Life-stuff

A middle age gay man in transition.

Thursday, August 05, 2004

Chat Room Buddy

Last night I had a 4 1/2 hour on-line conversation with a guy. We have chatted several times over the last few weeks, but the talk last night was unusual. We seemed to get on so well and talked about all kinds of things. His screen name is bornnatural, his real name is M. I have never seen a photo of him but he has seen my photo. Last night we were ready to meet but we live about 20 miles away from each other and he had to get up early for work and was leaving for a long weekend with his family after work. I am also away in Toronto this weekend. We promised to chat on Monday again and arrange a meeting this coming week. But he is playing it very cautious. He has not given me any real personal information such as an email address, phone number etc. While I will gladly provide these, he does not want them yet. Is this guy for real?. I can't imagine someone talking that long as a game, but I guess it could happen. We just seemed to click on so many different levels, it is scaring me. I have been thinking about him since last night and now I am afraid to meet him if it ever happens. I think he is too good for me and he deserves someone better. While he knows a lot about me and I know a lot about him, there are some things in my past I am sure he would not like, but he hasn't asked yet and I don't know his past. It is so easy to be honest with someone in a chat room, of course it is also very easy to be dishonest. I have been honest with him and he seems the most sincere of guys, but I just keep thinking it is too good to be true. I wanted to send him an email today, but I am unable to because I do not have his personal email and to send one through the chat room you have to be a paid member which I am not and will not become. So I guess I will just play the waiting game. He thinks it is fate we were destined to meet...but I am not so sure.
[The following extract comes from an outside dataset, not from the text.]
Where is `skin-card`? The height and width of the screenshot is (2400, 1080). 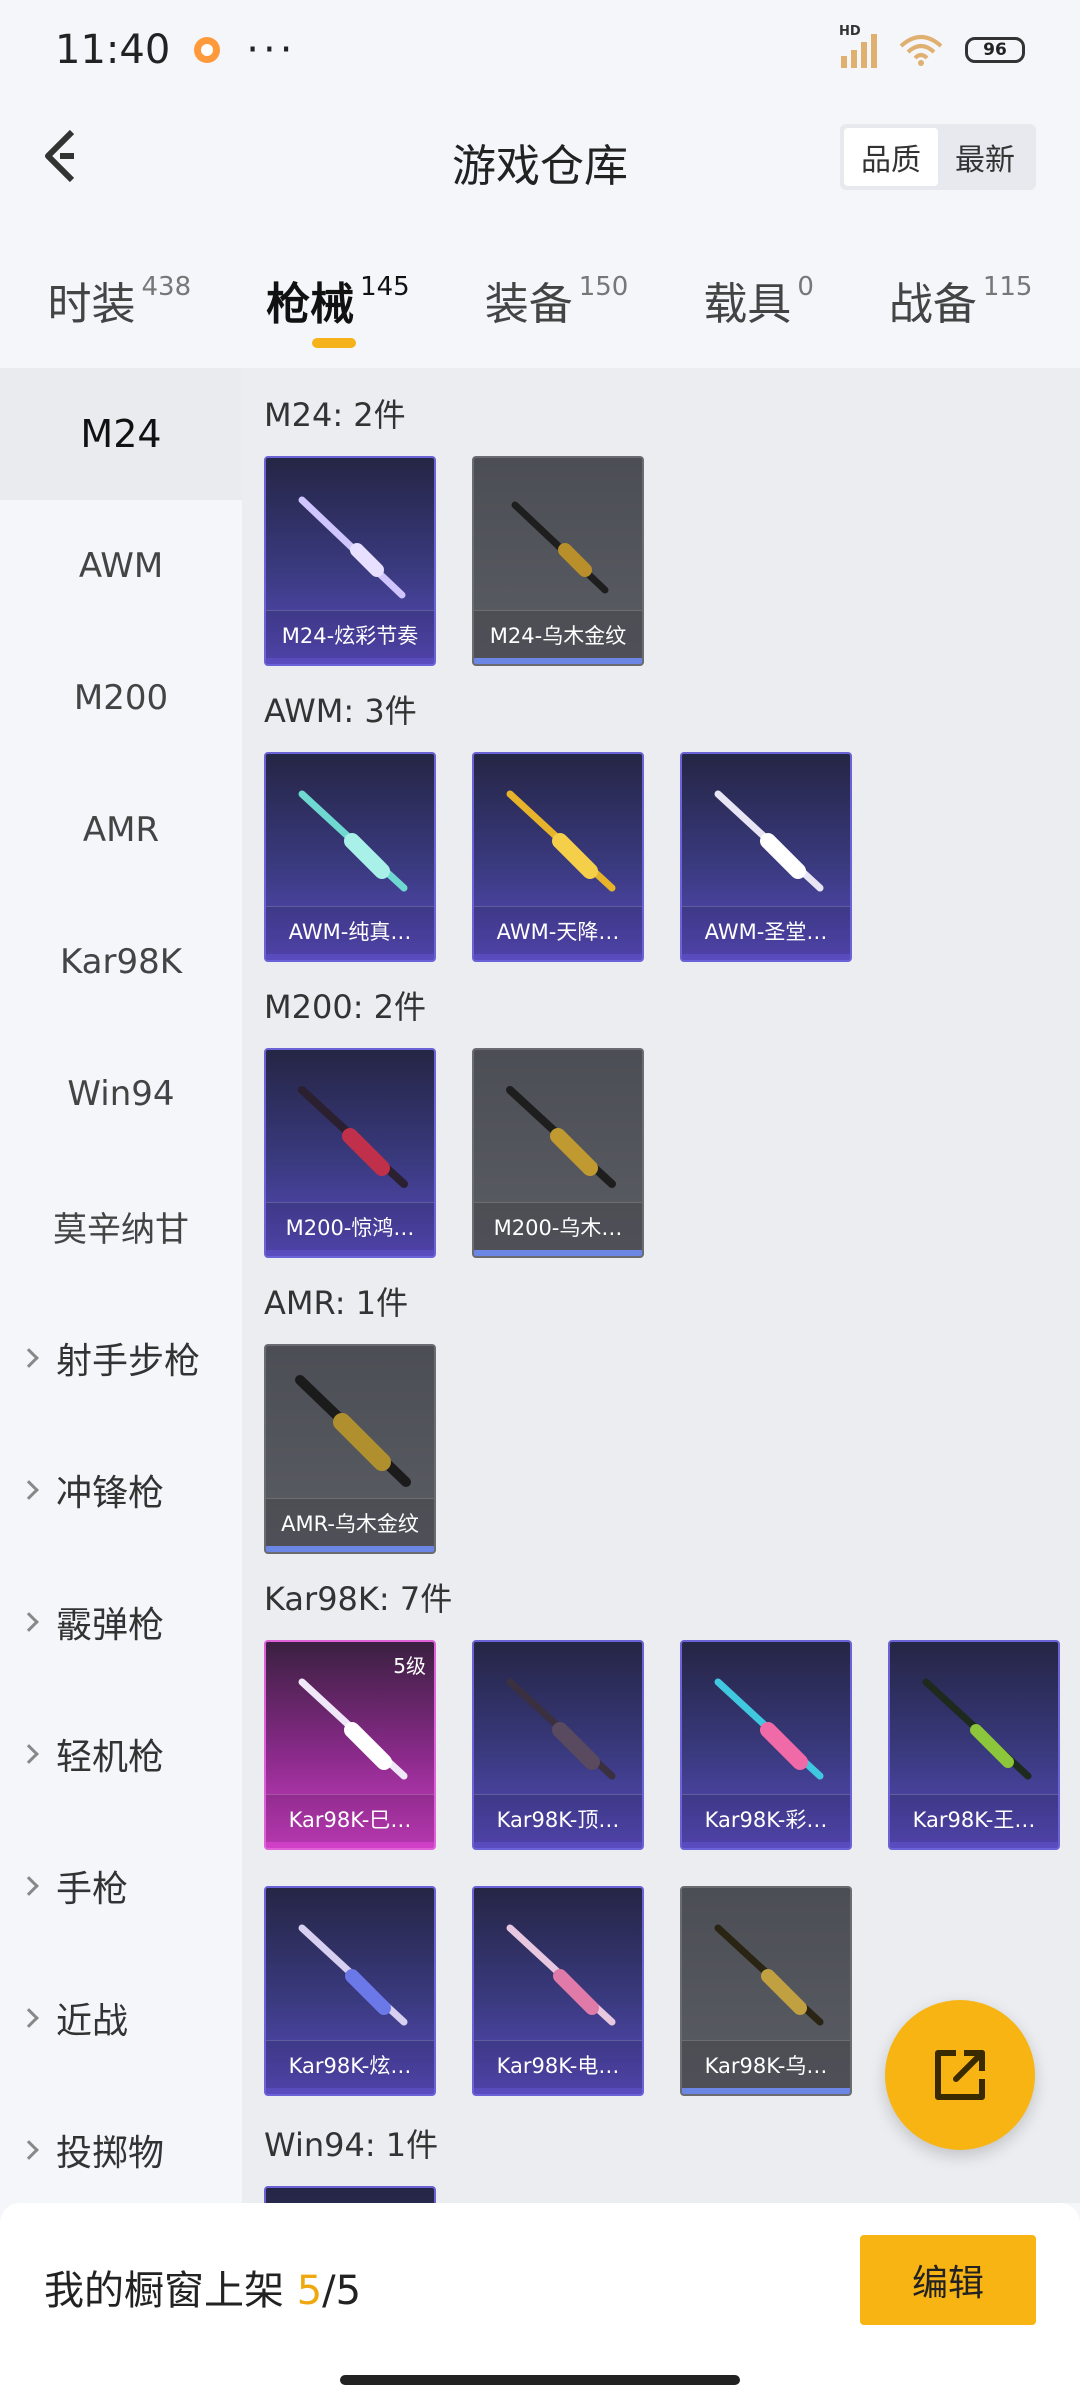 skin-card is located at coordinates (350, 2194).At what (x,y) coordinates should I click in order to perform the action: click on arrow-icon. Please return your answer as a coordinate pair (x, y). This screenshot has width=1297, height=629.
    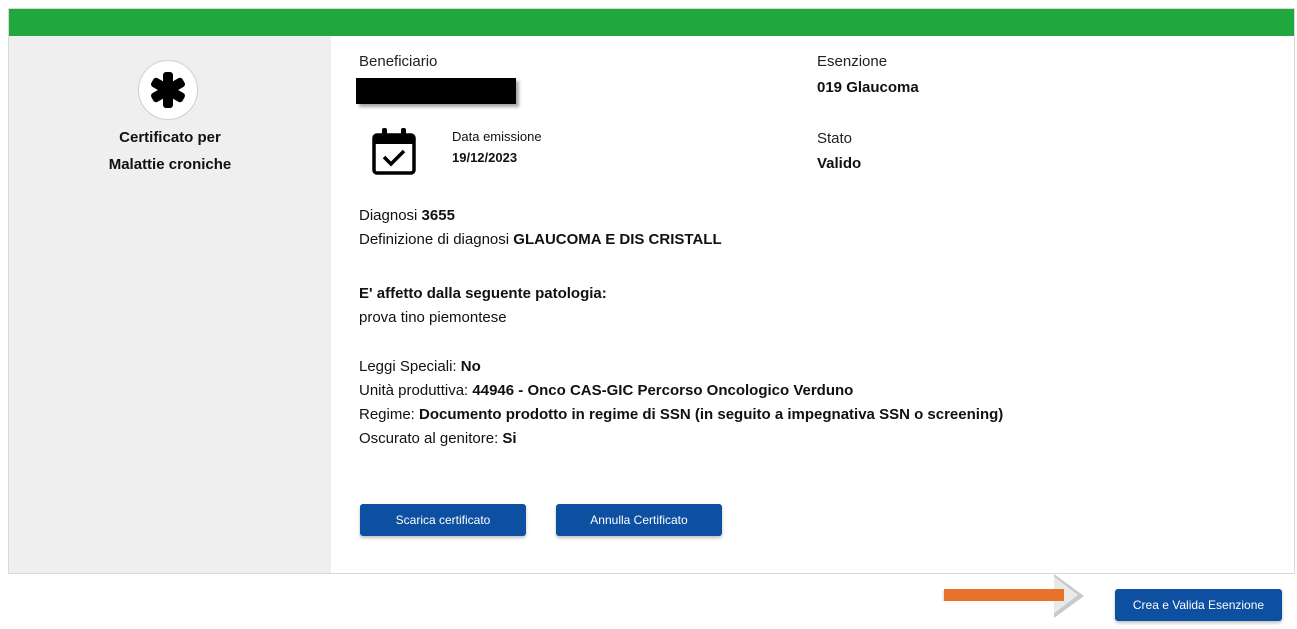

I have had great conversations in chat rooms before and after a few weeks you never talk to the person again, what I think of as a great bond is only a temporary thing that the other person does not take seriously. I guess I have learned my lesson and I am being hesitant and sceptical but something inside me wants to beleive it could be real and that we could have a chance. If we do meet and we do click, it would be great. I guess you will have to follow my blog to see if anyting develops!

On the job search, it is becoming more optimistic. An old colleague I used to work with called about an opening at her company. This is great as we get along well and work well together, she is going to try and get her boss to look at my resume. She had also recommended a recruiting firm, to which I posted my resume. I got a response that day about a job in London, Ontario with a firm that is owned by a Belgian Company. That would be a strange twist having moved back to Canada from living in Belgium and then working for a Belgian company! And the third opportunity has been with another recruiting firm that has called three times to see if I am interested in becoming a head hunter and I meet wtih them Monday in Toronto. Even if nothing comes of these opportunities it has helped boost my self esteem. Someone out there thinks highly of me!!!

An update on my brother M. He seems to be doing well the last few days. I don't know if it is his new anti-depressants or the conforontation with me, my Mom and my Dad. I do hope we can get him into a counciling program soon. He needs professional help. Let's keep our fingers crossed.